A helpful way to view compiled devicetree within a Zephyr project is the dtsh Python module. This module has some small bugs on Windows at the time of writing, but is mostly cross-platform, and can be used to analyze the compiled Devicetree in a neat, readable format.
Blinky in Zephyr (Using the Devicetree)
Below is the classic “Blinky” sample code given in Zephyr. It uses the Devicetree by grabbing “led0” from a Devicetree alias. The flow of the example is as follows:
Include Zephyr kernel and GPIO driver API
Extract the first connected LED from a devicetree alias. This could also be done using a Devicetree node label.

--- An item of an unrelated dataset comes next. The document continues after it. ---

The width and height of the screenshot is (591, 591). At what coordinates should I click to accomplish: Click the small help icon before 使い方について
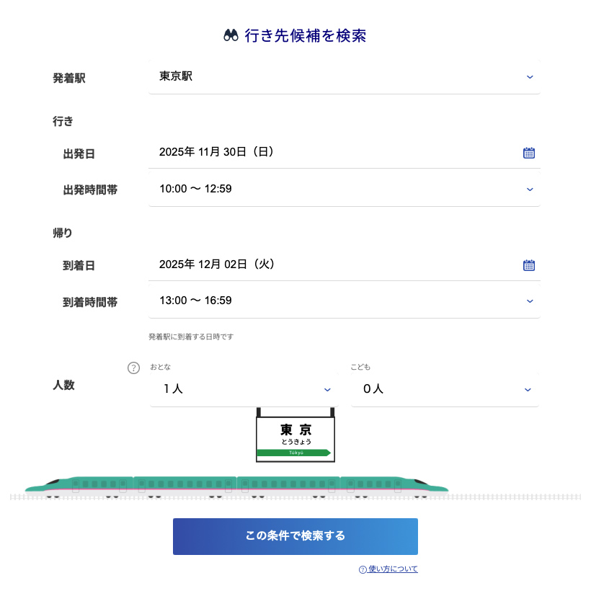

The LED is given the type “const struct gpio_dt_spec”, which is defined by the Zephyr GPIO API.
Most objects extracted from the devicetree will be a type defined by an API or type “const struct device” (e.g. “const struct device *uart”)
Utilize the Zephyr GPIO API to…
Check if the GPIO port is ready
Configure & enable the pin as a GPIO output
Toggle the LED within a while loop.
The code is located here: https://github.com/zephyrproject-rtos/zephyr/blob/main/samples/basic/blinky/src/main.c and documented here: README.rst
/*
* Copyright (c) 2016 Intel Corporation
*
* SPDX-License-Identifier: Apache-2.0
*/
#include <zephyr/kernel.h>
#include <zephyr/drivers/gpio.h>
/* 1000 msec = 1 sec */
#define SLEEP_TIME_MS 1000
/* The devicetree node identifier for the "led0" alias. */
#define LED0_NODE DT_ALIAS(led0)
/*
* A build error on this line means your board is unsupported.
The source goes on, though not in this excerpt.